▶ _Reading passage_:
Nature and Politics
by Jeffrey St. Clair
"If You Were King, or Il Duce"
Meet Joseph Kelliher. The name may ring a bell, even though for the past
two years the Bush administration has tried to keep him in the shadows.
He's the man who spearheaded Dick Cheney's National Energy Policy
Development Group, which wrote up a dream list for Big Oil, turned it into
administration policy and then invoked executive privilege to keep the
whole affair concealed from public scrutiny.
This was the task force that recommended, among other things: oil drilling
in ANWR, the Rocky Mountain Front, and the Outer Continental Shelf; relaxed
clean air rules for power plants; expanded subsidies for nuclear power;
eased regulations on strip mining and mine safety; more natural gas
drilling and associated pipelines; reductions in spending for solar energy
and other renewables; tax breaks for energy companies along the lines of
those exploited so cleverly by Enron; and further reductions in the
pittance the oil companies currently pay the federal treasury in royalty
payments for crude extracted from public lands.
There's a reason the Bushies have worked so sedulously to keep Kelliher's
mission hidden. It's exactly in sync with those Clinton coffee klatches.
>From the limited amount of information that has leaked out about the work
of the task force (largely the result of dogged legal pressure from
Judicial Watch), it appears that Kelliher eagerly solicited the advice of
oil industry lobbyists and merely cut-and-pasted their fervent desires for
less regulation and more opportunities for unfettered exploitation directly
into the text of the president's energy plan.

▶ _Dataset section_:
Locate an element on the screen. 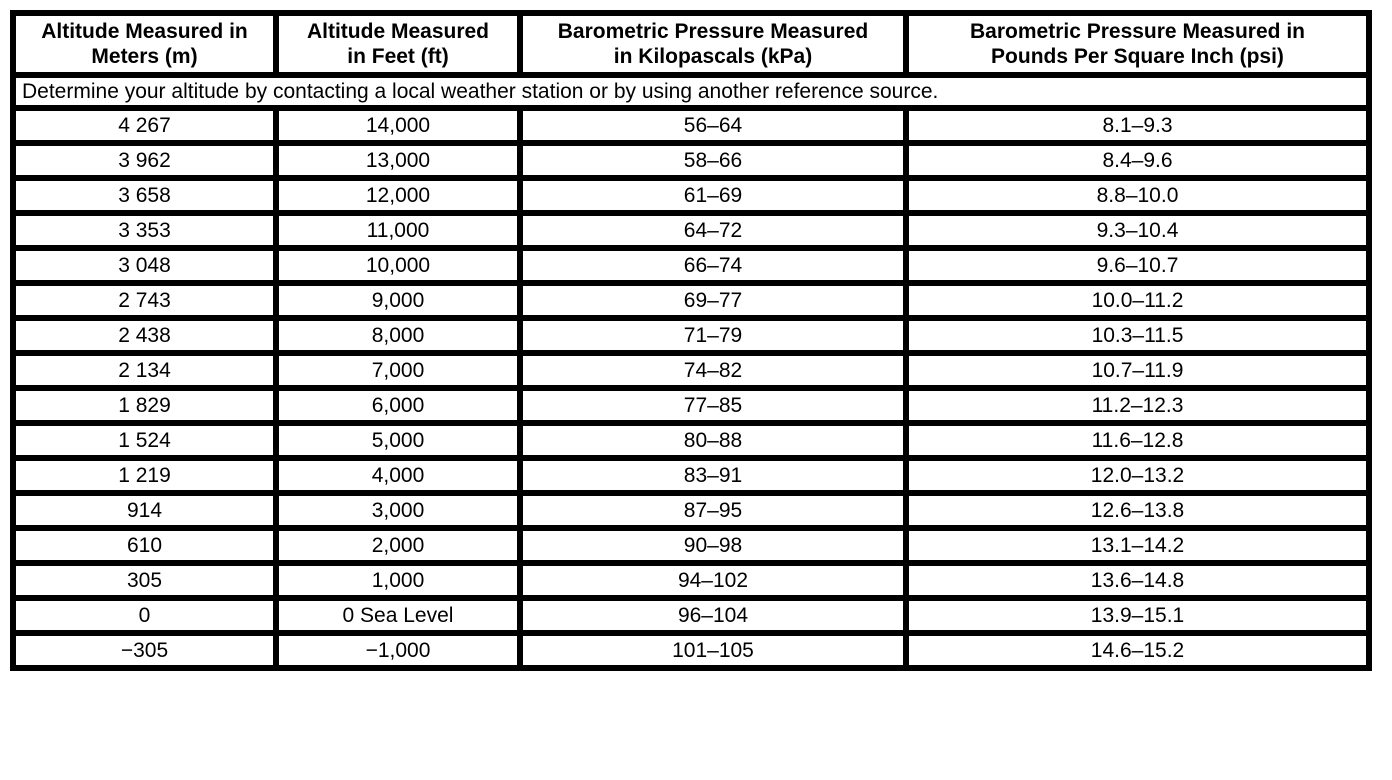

▶ _Your task_:
Decide whether each statement agrees with the article on Joseph Kelliher above. For each, answer yes or no and quote the words from the article that decide it.
1. The task force recommended expanded subsidies for nuclear power.
2. The task force recommended more spending on solar energy.
3. What is known about the task force's work came out largely because of legal pressure from Judicial Watch.

▶ _Written solution_:
1. Yes: "expanded subsidies for nuclear power"
2. No: "reductions in spending for solar energy and other renewables"
3. Yes: "largely the result of dogged legal pressure from Judicial Watch"